Data provided:
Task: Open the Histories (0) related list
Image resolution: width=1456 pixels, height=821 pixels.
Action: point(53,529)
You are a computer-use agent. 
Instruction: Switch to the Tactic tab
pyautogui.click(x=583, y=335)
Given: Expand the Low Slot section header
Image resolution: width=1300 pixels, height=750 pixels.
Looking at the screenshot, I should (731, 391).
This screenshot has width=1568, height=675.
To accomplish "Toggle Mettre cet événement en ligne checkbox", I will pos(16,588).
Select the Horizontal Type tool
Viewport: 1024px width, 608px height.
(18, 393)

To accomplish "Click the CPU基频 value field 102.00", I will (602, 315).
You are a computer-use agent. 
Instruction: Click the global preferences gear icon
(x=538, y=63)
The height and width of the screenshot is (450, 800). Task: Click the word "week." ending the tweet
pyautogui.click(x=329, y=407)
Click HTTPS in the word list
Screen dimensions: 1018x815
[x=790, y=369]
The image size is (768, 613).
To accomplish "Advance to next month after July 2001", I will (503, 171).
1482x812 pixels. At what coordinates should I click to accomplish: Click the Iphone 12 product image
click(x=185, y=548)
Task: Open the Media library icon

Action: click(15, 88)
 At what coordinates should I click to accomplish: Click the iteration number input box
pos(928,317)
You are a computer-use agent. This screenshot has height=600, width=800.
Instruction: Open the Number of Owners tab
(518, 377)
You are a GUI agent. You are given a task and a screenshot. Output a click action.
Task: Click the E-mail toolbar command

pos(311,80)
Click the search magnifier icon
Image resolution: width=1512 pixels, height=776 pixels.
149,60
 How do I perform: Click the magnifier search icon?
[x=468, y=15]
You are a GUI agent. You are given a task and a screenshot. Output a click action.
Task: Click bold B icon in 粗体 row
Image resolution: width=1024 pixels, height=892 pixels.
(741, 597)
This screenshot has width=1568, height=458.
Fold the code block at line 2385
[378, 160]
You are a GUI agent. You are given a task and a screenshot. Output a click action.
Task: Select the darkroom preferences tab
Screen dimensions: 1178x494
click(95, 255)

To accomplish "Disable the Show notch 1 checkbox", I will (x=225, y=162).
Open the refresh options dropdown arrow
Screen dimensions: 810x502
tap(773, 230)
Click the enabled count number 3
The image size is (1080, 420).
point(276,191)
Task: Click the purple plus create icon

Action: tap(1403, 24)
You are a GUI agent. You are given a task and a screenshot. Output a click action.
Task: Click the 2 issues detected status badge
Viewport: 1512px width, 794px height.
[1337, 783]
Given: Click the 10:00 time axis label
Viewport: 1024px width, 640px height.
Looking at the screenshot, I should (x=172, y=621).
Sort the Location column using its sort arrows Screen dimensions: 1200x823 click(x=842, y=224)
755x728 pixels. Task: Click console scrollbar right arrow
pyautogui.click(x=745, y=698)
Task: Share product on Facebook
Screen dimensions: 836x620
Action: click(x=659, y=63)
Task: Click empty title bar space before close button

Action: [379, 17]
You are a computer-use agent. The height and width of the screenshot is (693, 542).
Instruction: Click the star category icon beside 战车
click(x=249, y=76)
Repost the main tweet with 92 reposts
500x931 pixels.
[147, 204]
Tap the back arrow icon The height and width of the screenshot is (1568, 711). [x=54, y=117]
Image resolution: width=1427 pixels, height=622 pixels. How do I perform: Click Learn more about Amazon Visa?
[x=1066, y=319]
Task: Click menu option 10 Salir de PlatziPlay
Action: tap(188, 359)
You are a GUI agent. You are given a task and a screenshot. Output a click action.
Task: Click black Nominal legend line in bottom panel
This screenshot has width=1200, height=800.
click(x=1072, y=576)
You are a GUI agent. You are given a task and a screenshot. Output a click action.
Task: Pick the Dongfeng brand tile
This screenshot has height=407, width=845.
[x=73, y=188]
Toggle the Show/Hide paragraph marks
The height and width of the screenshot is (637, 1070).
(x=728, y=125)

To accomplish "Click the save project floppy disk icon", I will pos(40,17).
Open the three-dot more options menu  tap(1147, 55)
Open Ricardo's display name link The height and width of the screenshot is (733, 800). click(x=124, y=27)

What to produce:
Could you copy each line in the listing above that includes the word "computer"?

Reply to the task:
You are a computer-use agent. 
You are a computer-use agent. 
You are a computer-use agent. This screenshot has height=600, width=800.
You are a computer-use agent. The height and width of the screenshot is (693, 542).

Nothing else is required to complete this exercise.